May 16, 2012
So, without giving too much away, I’m writing something that takes place in an old mine. Since I live in Colorado, where the early economy was based on stuff dug out of old mines, I decided to take a couple of tours to see what they’re really like. Last week, I was in Cripple Creek, at the Mollie Kathleen Gold Mine, which is cool for a number of reasons, one of which being it was first claimed and owned by a woman, Mollie Kathleen Gortner, which wasn’t often done in those days. The tour is worthwhile, if you ever find yourself in that area. From a research standpoint, it was incredibly useful, because I discovered my own mental pictures of gold and silver mines comes straight out of Hollywood and Indiana Jones movies, and isn’t entirely accurate. As is usually the case, a lot of what I learned won’t go into the story, but having a really good mental image of what the place looks like, what methods were used to tunnel, and what gets left behind will help the story immensely. And I took pictures.

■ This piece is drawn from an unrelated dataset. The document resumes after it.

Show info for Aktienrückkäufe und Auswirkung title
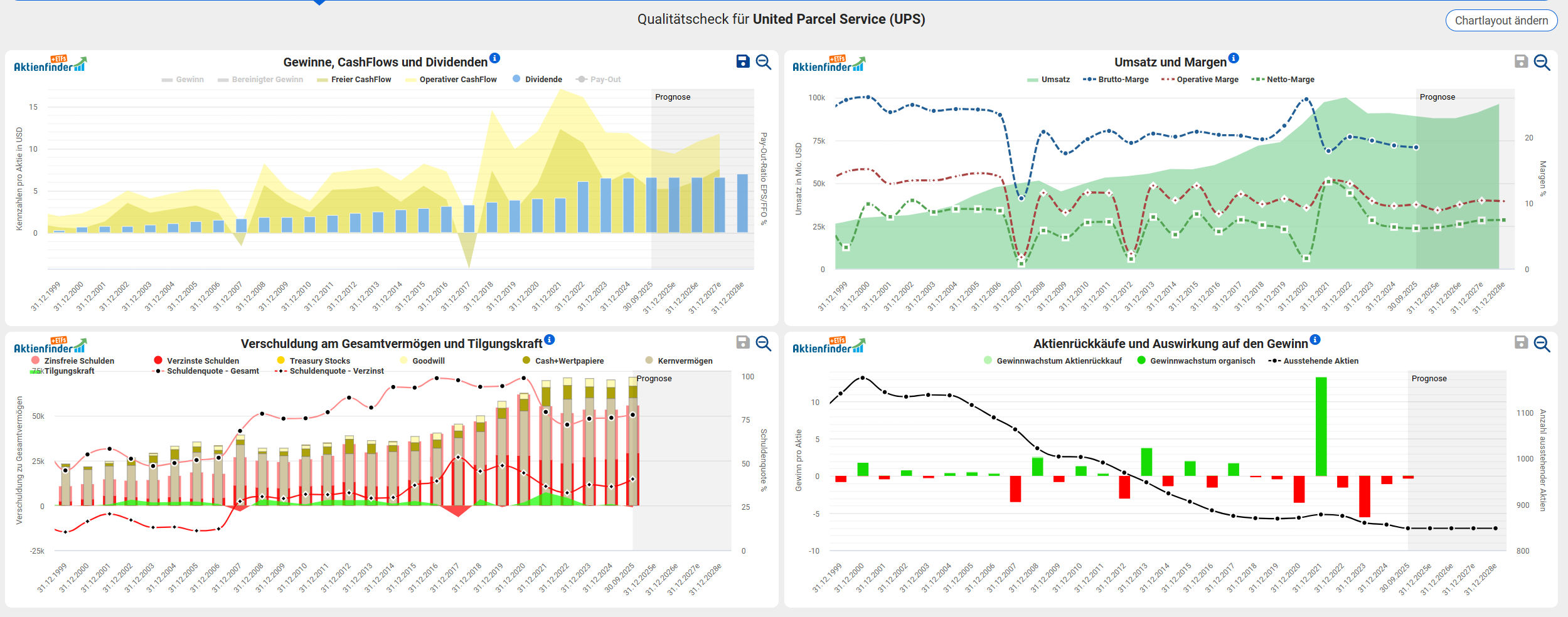This screenshot has height=617, width=1568. [1315, 340]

The old sorting house. Cripple Creek is at 9,000 ft altitude, and it was a chilly, foggy day.
This is looking up into a vertical shaft, from which the gold was actually removed (horizontal tunnels were for transport and access).
Copper and iron precipitate on the tunnel wall. The mine’s been out of use long enough, stalactites and stalagmites, thin as wires, are starting to form in some places. Weird and beautiful.